NOW, THEREFORE, in consideration of their mutual promises, the Trust
and Distributor hereby agree as follows:
1. DEFINITIONS
A. REGISTRATION STATEMENT -- At any time that this Agreement is
in effect, each currently effective registration statement
filed with the SEC under the 1933 Act on a prescribed form,
or currently effective post-effective amendment thereto, as
the case may be, relating to the Trust, including financial
statements included in, and all exhibits to, such registration
statement or post-effective amendment. For purposes of Section
8 of this Agreement, the term "Registration Statement" means
any document which is or at any time was a Registration
Statement within the meaning of this Section 1.b.
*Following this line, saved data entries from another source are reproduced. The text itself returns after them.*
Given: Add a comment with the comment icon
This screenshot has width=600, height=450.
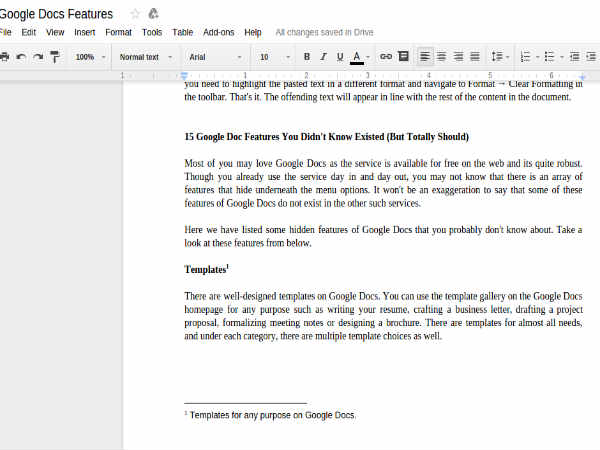Looking at the screenshot, I should (402, 57).
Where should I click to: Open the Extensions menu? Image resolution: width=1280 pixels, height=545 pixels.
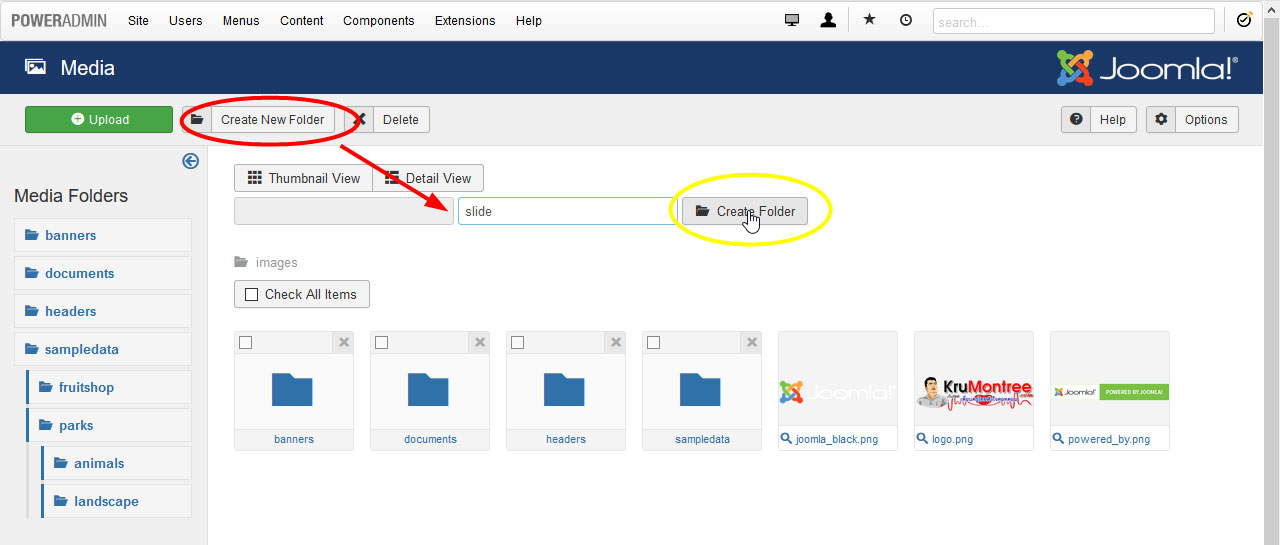tap(464, 20)
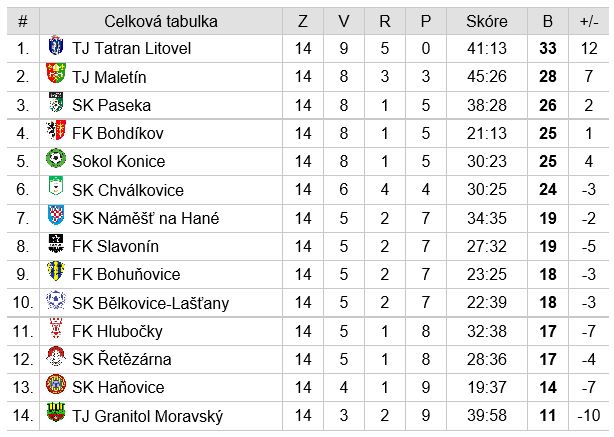Image resolution: width=614 pixels, height=437 pixels.
Task: Click the TJ Maletín team logo
Action: coord(56,73)
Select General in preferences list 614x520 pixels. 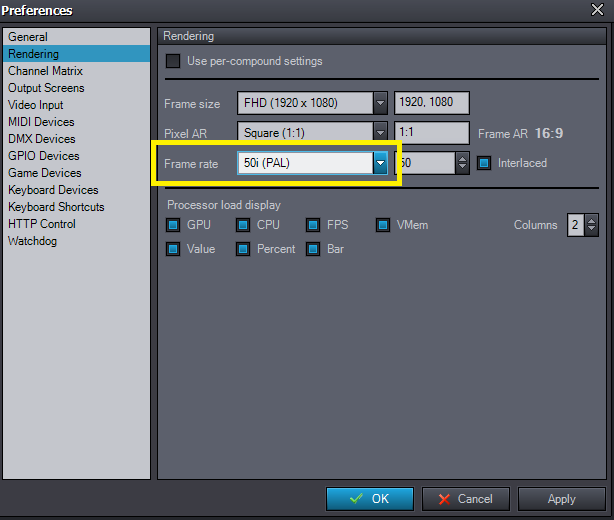(28, 37)
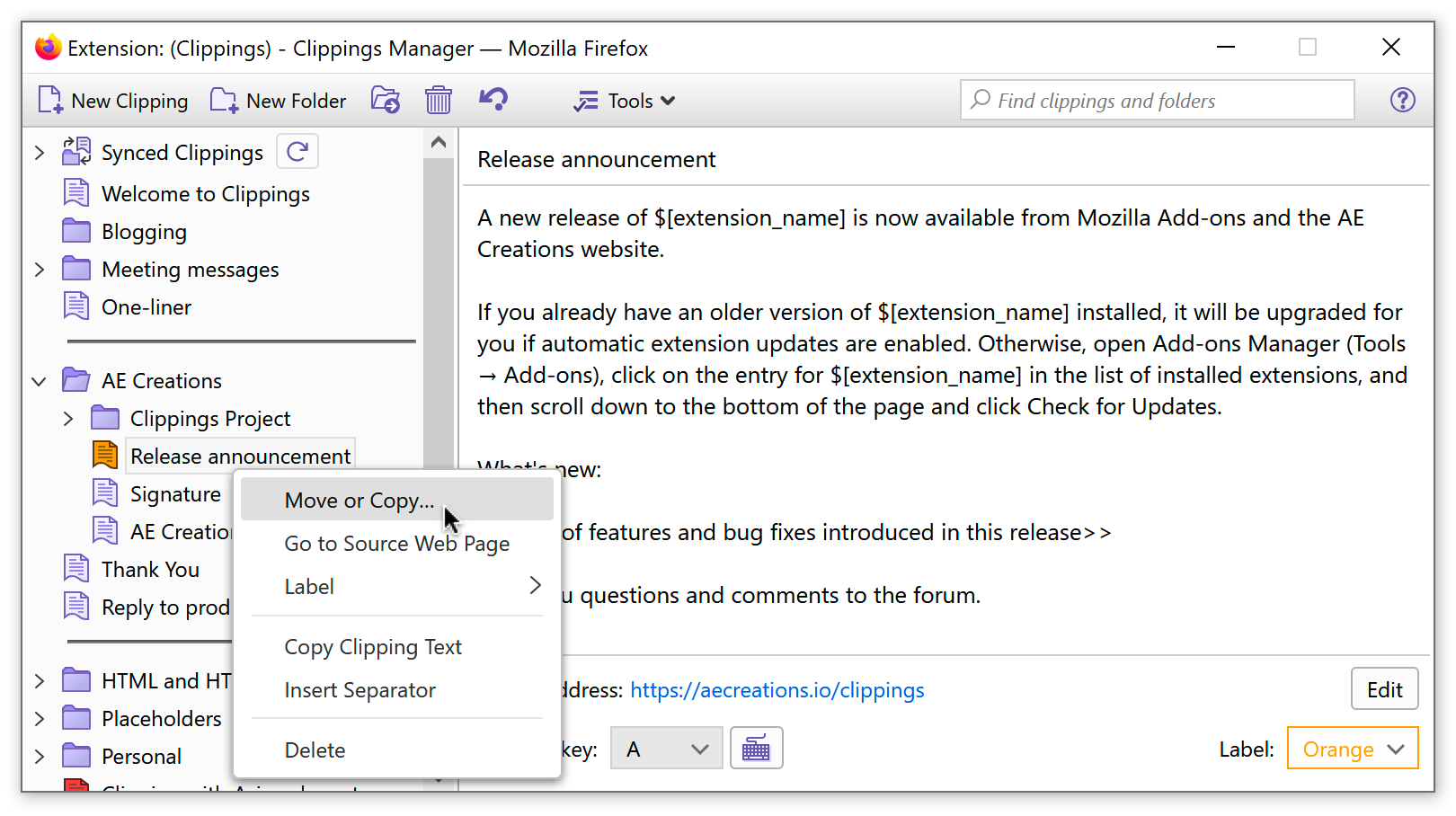Click the New Clipping toolbar icon

tap(50, 101)
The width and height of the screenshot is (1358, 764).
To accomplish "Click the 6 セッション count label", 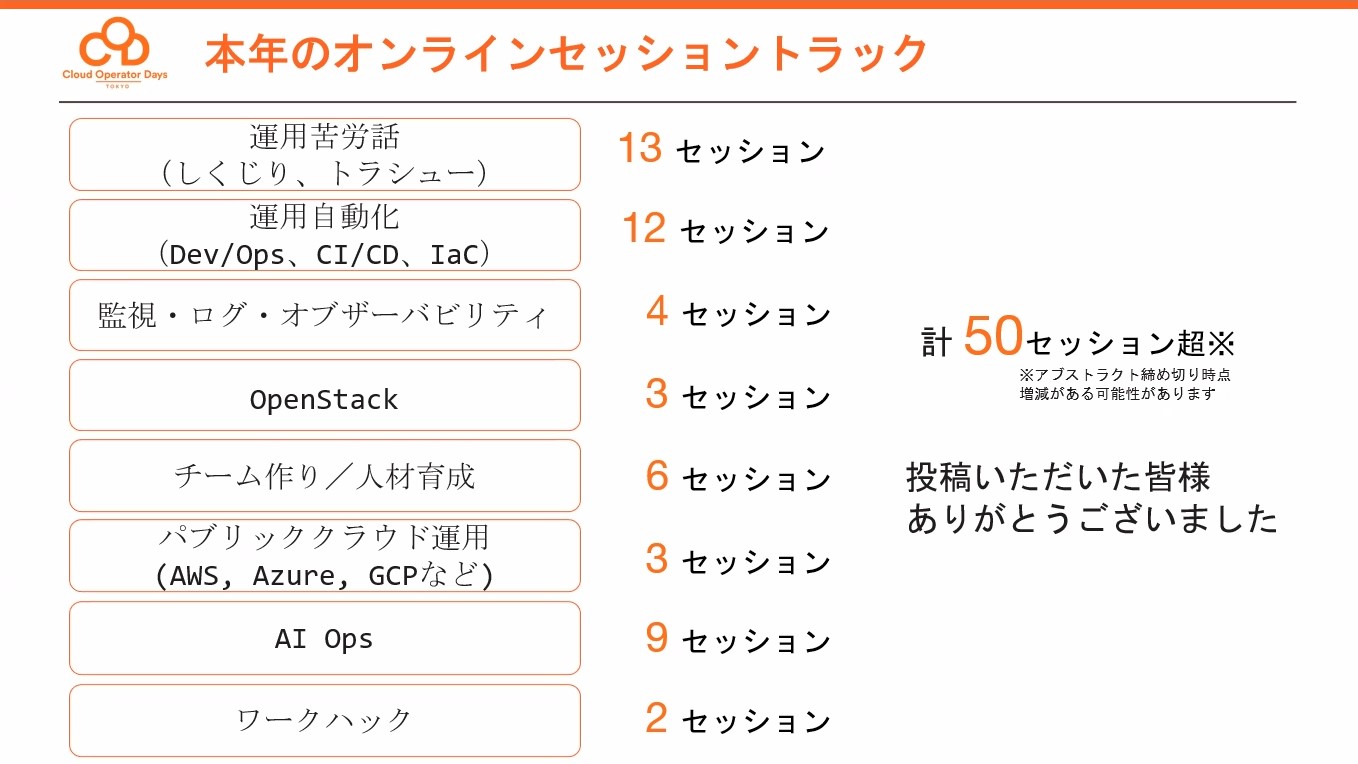I will click(x=738, y=477).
B. PROSPECTUS -- The prospectus included within a Registration
Statement, except that, if the most recently filed version of
the prospectus (including any supplements thereto) filed
pursuant to Rule 497 under the 1933 Act subsequent to the date
on which a Registration Statement became effective differs
from the prospectus included within such Registration
Statement at the time it became effective, the term
"Prospectus" shall refer to the most recently filed
prospectus filed under Rule 497 under the 1933 Act, from
and after the date on which it shall have been filed. For
purposes of Section 8 of this Agreement, the term
"any Prospectus" means any document which is or at any time
was a Prospectus within the meaning of this Section 1.c.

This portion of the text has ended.